It’s official. Wall Street #hearts Twitter. Shares of Twitter soared more than 75% from their offering price in the first hour after it began trading.
Twitter priced its initial public offering Wednesday night at $26 a share. The stock debuted at 10:49 a.m. ET on Thursday on the New York Stock Exchange, and the first trade came in at $45.10 a share.
Shares quickly jumped to a high of $50.09 — a gain of 93% over the IPO price — before dropping back to about $45.80 later in the morning.
At that price near $46 a share, Twitter is valued at nearly $25 billion.
A ‘clean’ debut: Twitter’s early pop is similar to that of LinkedIn, which more than doubled in its first day on the stock market. But it was Facebook’s messy debut on the Nasdaq last year that had some individual investors worried ahead of Twitter’s IPO. Luckily for Twitter, its offering went smoothly.
“We tried to have a very clean process [for the IPO] … the team that worked on it inside the company was very methodical,” Twitter CEO Dick Costolo said on CNBC earlier in the morning.
“Phew!” tweeted Anthony Noto, Twitter’s top banker at Goldman Sachs (which led the underwriting of the IPO) after trade started.
Twitter was the most actively traded stock in the U.S. on Thursday. More than 74 million shares exchanged hands by midday.
Twitter isn’t yet profitable: Twitter raised about $1.8 billion through the sale of 70 million shares Wednesday evening at $26 a share. The offering’s underwriters also have the option to buy another 10.5 million shares from Twitter. By comparison, Facebook raised $16 billion in its IPO.
But unlike Facebook, Twitter has yet to turn a profit. The company pulled in $317 million in sales in 2012, but ended up reporting a loss of $79.4 million.
For the first nine months of 2013, Twitter’s revenue was $422 million. But losses also increased, to $134 million.

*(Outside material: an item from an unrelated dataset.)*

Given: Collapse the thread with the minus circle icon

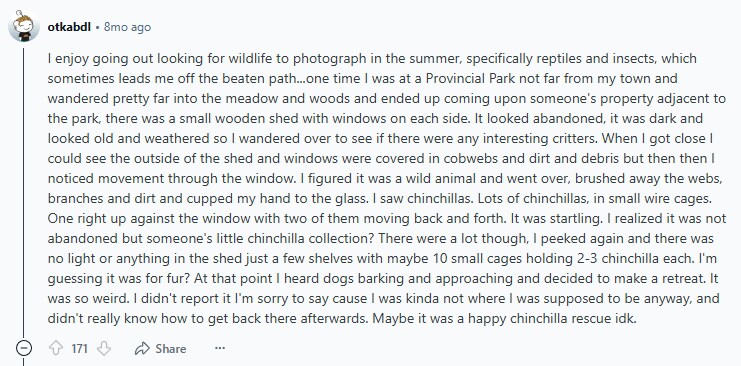Looking at the screenshot, I should 24,349.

Twitter’s business model revolves around ads. Twitter runs ads for corporate accounts, specific tweets and topics, and the sponsored content is tucked right into users’ feeds.

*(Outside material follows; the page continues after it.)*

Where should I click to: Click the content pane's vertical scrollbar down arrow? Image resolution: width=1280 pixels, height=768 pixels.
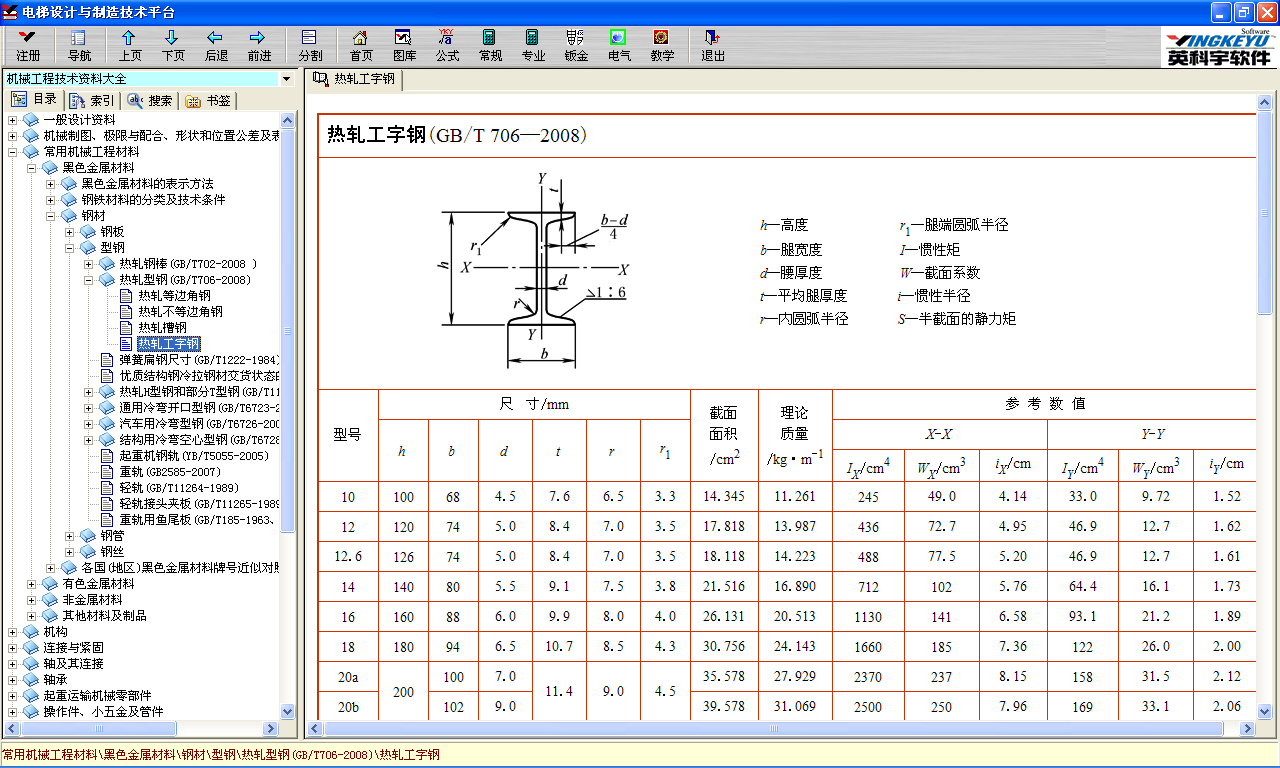[x=1265, y=711]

Search for AT&T on Twitter, and a “promoted tweet” from a rival like Verizon or Sprint may pop up. A “who to follow” box suggests a promoted corporate account like Macy’s in the top slot. Advertisers can also place “trends” — like the name of an album going on sale — in the list of topics that are popular worldwide or in a specific city.
Who’s getting rich off Twitter: Twitter insiders aren’t selling shares in the IPO, but their stakes are extremely valuable.
Twitter co-founder Evan Williams is the company’s largest individual shareholder with a 12% stake, which is worth $2.6 billion at Thursday’s opening price of $45.10.
Peter Fenton, a Twitter board director and an early investor in the company, owns a stake worth $1.4 billion.
Williams’ fellow co-founder Jack Dorsey holds shares worth nearly $1.1 billion, and company CEO Dick Costolo has a nearly $346 million stake. Williams and Dorsey’s third partner, Biz Stone, isn’t on the list of largest shareholders.